The opening is narrow, but passable. 

We'd done these things before and thought nothing of it. But it gets narrower. We squeeze past a few trees overhanging the ditch. No problem, Eric says, we're almost halfway. Up ahead we spot an even larger tree leaning into the ditch with a pipe sticking up on the other side. By this time we are so tight in this little ditch, we can't even think about turning around. We have a few feet of clearance on either side, at best. Anyway, we're nearly there.

We squeeze past a pine tree and the shrouds take off a branch.  I get the silly giggles as pine cones rain down on the deck.  Eric keeps on motoring. The deck is littered with debris. Eric hands me the boat hook and instructs me to fend off as we pass a tree trunk jutting into our path. We clear it by one inch, the other side of the boat scraping the marsh.

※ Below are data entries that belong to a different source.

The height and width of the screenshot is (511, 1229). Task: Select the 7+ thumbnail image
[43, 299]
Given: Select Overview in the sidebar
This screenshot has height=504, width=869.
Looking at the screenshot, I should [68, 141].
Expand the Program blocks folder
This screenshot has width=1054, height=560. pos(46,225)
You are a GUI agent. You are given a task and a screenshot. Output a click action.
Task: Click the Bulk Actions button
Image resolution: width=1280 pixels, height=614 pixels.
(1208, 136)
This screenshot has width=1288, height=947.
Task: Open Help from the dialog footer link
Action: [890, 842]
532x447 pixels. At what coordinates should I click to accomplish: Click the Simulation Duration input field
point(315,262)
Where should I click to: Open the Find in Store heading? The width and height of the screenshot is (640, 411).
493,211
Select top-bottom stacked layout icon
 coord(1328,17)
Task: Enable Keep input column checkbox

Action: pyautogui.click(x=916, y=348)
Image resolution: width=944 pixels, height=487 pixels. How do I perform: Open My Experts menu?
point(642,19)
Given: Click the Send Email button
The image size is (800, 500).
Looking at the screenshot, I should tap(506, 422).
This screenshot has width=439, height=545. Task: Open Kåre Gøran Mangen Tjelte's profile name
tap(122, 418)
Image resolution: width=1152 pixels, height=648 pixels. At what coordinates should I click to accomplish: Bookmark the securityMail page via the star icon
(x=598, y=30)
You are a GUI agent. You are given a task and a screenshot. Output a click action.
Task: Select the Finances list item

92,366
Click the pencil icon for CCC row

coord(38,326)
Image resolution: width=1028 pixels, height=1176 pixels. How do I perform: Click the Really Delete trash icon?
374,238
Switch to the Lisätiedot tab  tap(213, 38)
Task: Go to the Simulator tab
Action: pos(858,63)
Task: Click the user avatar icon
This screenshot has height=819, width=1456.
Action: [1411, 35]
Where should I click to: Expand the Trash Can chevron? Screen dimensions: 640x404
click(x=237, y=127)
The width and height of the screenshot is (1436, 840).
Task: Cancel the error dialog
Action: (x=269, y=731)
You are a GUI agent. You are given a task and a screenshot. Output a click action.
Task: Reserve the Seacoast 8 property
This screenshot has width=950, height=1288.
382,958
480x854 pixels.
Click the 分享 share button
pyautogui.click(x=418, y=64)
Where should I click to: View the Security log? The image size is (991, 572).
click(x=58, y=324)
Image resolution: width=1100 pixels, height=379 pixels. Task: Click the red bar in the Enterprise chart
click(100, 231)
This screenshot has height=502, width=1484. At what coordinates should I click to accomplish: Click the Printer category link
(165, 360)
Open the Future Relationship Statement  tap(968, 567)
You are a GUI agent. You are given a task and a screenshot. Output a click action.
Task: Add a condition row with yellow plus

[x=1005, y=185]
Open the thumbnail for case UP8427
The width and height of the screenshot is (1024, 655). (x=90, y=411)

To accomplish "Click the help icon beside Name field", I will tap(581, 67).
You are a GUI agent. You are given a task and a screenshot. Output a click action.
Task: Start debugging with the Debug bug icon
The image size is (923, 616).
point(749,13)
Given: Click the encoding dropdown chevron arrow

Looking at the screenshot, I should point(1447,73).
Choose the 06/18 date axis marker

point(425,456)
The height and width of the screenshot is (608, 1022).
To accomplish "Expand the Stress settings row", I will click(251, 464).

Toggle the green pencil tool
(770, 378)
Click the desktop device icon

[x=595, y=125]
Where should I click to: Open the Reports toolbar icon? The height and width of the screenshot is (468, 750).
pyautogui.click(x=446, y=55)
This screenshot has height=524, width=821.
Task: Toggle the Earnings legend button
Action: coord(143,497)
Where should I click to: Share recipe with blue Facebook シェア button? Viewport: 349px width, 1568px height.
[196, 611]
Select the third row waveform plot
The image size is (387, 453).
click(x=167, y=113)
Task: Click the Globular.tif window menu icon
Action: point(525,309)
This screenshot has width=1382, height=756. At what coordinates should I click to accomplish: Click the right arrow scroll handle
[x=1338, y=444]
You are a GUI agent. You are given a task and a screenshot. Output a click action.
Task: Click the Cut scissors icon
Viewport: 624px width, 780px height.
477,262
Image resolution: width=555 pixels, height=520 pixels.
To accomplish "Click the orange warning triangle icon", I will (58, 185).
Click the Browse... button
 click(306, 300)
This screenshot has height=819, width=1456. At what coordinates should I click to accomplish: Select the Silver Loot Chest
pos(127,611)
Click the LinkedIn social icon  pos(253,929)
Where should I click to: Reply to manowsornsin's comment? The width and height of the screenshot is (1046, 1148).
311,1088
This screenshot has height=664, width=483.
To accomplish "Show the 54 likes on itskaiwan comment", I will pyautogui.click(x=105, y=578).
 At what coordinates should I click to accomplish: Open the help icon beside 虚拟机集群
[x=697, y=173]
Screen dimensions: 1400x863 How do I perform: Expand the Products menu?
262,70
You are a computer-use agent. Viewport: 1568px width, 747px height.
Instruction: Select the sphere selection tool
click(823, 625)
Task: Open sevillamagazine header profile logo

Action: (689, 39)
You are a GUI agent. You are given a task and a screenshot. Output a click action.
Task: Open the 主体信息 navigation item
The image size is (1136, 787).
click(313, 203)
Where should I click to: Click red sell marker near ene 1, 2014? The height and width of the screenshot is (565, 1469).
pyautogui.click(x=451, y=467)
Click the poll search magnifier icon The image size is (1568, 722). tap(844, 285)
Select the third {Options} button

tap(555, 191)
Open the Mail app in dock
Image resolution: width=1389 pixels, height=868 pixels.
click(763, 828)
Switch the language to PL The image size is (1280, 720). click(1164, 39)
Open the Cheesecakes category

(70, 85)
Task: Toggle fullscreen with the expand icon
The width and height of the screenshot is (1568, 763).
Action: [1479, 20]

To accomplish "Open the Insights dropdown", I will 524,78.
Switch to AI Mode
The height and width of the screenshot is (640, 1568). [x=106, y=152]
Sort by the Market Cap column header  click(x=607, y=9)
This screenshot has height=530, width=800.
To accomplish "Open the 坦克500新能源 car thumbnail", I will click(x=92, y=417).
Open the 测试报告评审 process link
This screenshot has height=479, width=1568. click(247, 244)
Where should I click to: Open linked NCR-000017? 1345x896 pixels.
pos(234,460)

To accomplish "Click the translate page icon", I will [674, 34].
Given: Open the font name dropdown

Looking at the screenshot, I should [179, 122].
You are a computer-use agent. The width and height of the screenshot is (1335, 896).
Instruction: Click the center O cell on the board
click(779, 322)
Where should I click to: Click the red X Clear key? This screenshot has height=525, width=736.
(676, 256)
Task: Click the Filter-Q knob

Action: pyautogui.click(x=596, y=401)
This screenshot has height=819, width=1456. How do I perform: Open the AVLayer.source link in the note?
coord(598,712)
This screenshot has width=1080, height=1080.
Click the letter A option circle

A little farther and I can see the bay on the other side. We're almost there. Except the way is blocked by ten feet of brush and a substantial tree. There is almost room to turn around at the end. Almost. Eric fearlessly slips over the side and disappears up to his thighs in mud and up to his chest in water. A splash nearby and Eric crows, “Alligator!” I shiver. He pulls the bow around, dislodging a derelict crab pot on the way and releasing several large crabs, while I try to fend off the stern, now jammed in the marsh grass.

He's pulling with the boat hook, so I untie the kayak paddles and proceed to push off the marsh and paddle to move the stern around. The rudder has kicked up and is sticking out and catching on the grass, so I have to climb down the swim ladder to lift it. I do my best not to think about alligators. Finally, we're headed back out and I titter uncomforably as I realize we have to run that unbelievable gauntlet of trees and brush again. With me at the helm (since I was no use at fending) we barely make it past the tree with one inch clearance. It rubs the hull. I fail at steering too.

Delighted to see the open water of Jones Bay again, we are greeted by dolphins and more incredible weather and a perfect wind to blow us up the ICW to Goose Creek. We sail up to anchor again, get up before dawn and head out. Another perfect day, except the wind shifted 180 degrees and is now in our teeth. It's also really blowing. Willadine is heeled over and with a reefed main and a hankie of jib we're making five knots. Eric is in heaven as we tack back and forth to get out of Goose Creek. We even manage quite a bit of traffic, three big power yachts, a sailboat and a tug and barge. Whew. Close-hauled, we make one incredible tack all the way back to the mouth of North Creek. Willadine is going four and five knots steady with Eric at the helm the whole way, in sailing heaven, total bliss. He's pumped up with the thrill of such an amazing sail, but by this time, I'm exhausted. We spend a few glorious hours anchored out at Frying Pan, resting and eating lunch and then, very reluctantly head back to the dock. Our only consolation is that we get to come back next week!!


  1. What an exciting story, Beth! Even for this landlubber, who can barely follow all the sail-speak. lol Glad you both avoided the alligator and Willadine proved her mettle once again. Sounds like a great weekend! love pam

  2. Beth, you had me right there with you, holding my breath and fending off the alligator! Do you realize how much you and Eric have learned about sailing in such a short time? Kudos, my friend! And your writing, as always, is a delightful read!

  3. Thanks you guys! Nice to know someone is reading!!